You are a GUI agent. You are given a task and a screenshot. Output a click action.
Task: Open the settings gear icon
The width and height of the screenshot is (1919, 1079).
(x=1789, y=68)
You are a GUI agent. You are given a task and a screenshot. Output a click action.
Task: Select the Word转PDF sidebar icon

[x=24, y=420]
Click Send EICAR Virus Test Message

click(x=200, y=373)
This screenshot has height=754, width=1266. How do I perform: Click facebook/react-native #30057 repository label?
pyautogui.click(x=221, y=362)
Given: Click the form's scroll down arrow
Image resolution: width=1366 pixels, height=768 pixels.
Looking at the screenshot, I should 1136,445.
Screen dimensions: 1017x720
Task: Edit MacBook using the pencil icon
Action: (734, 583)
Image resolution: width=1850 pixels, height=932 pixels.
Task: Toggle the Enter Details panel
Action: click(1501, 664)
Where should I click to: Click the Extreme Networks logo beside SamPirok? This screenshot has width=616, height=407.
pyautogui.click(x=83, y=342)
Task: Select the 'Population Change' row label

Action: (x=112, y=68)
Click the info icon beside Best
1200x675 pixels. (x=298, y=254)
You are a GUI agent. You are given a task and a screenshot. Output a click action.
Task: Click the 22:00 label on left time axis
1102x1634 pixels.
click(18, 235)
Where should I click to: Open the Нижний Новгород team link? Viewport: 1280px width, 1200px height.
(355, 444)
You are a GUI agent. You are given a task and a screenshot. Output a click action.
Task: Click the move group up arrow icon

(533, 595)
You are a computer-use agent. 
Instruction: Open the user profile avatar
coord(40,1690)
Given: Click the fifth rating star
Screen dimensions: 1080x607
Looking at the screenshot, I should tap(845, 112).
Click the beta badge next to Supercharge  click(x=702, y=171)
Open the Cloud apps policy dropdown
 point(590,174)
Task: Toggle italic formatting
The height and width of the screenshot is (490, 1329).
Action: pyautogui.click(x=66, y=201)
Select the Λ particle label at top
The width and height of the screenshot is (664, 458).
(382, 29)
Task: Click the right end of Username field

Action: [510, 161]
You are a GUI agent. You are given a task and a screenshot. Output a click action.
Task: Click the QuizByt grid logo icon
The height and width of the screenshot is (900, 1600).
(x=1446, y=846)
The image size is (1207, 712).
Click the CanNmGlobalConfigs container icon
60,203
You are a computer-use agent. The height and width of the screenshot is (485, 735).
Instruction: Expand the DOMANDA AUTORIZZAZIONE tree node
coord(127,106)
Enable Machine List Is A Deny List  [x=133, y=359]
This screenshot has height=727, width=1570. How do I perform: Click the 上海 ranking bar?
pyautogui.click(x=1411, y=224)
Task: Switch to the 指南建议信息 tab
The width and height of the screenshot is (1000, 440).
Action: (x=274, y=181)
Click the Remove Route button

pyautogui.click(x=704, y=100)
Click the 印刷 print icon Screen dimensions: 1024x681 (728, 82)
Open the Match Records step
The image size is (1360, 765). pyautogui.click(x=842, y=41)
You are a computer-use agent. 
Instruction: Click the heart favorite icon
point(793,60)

-.-.-

Would you reproduce all the entries exactly?

You are a GUI agent. You are given a task and a screenshot. Output a click action.
Task: Open the settings gear icon
The width and height of the screenshot is (1919, 1079).
(x=1789, y=68)
You are a GUI agent. You are given a task and a screenshot. Output a click action.
Task: Select the Word转PDF sidebar icon

[x=24, y=420]
Click Send EICAR Virus Test Message

click(x=200, y=373)
This screenshot has height=754, width=1266. How do I perform: Click facebook/react-native #30057 repository label?
pyautogui.click(x=221, y=362)
Given: Click the form's scroll down arrow
Image resolution: width=1366 pixels, height=768 pixels.
Looking at the screenshot, I should 1136,445.
Screen dimensions: 1017x720
Task: Edit MacBook using the pencil icon
Action: (734, 583)
Image resolution: width=1850 pixels, height=932 pixels.
Task: Toggle the Enter Details panel
Action: click(1501, 664)
Where should I click to: Click the Extreme Networks logo beside SamPirok? This screenshot has width=616, height=407.
pyautogui.click(x=83, y=342)
Task: Select the 'Population Change' row label

Action: (x=112, y=68)
Click the info icon beside Best
1200x675 pixels. (x=298, y=254)
You are a GUI agent. You are given a task and a screenshot. Output a click action.
Task: Click the 22:00 label on left time axis
1102x1634 pixels.
click(18, 235)
Where should I click to: Open the Нижний Новгород team link? Viewport: 1280px width, 1200px height.
(355, 444)
You are a GUI agent. You are given a task and a screenshot. Output a click action.
Task: Click the move group up arrow icon

(533, 595)
You are a computer-use agent. 
Instruction: Open the user profile avatar
coord(40,1690)
Given: Click the fifth rating star
Screen dimensions: 1080x607
Looking at the screenshot, I should tap(845, 112).
Click the beta badge next to Supercharge  click(x=702, y=171)
Open the Cloud apps policy dropdown
 point(590,174)
Task: Toggle italic formatting
The height and width of the screenshot is (490, 1329).
Action: pyautogui.click(x=66, y=201)
Select the Λ particle label at top
The width and height of the screenshot is (664, 458).
(382, 29)
Task: Click the right end of Username field

Action: [510, 161]
You are a GUI agent. You are given a task and a screenshot. Output a click action.
Task: Click the QuizByt grid logo icon
The height and width of the screenshot is (900, 1600).
(x=1446, y=846)
The image size is (1207, 712).
Click the CanNmGlobalConfigs container icon
60,203
You are a computer-use agent. The height and width of the screenshot is (485, 735).
Instruction: Expand the DOMANDA AUTORIZZAZIONE tree node
coord(127,106)
Enable Machine List Is A Deny List  [x=133, y=359]
This screenshot has height=727, width=1570. How do I perform: Click the 上海 ranking bar?
pyautogui.click(x=1411, y=224)
Task: Switch to the 指南建议信息 tab
The width and height of the screenshot is (1000, 440).
Action: (x=274, y=181)
Click the Remove Route button

pyautogui.click(x=704, y=100)
Click the 印刷 print icon Screen dimensions: 1024x681 (728, 82)
Open the Match Records step
The image size is (1360, 765). pyautogui.click(x=842, y=41)
You are a computer-use agent. 
Instruction: Click the heart favorite icon
point(793,60)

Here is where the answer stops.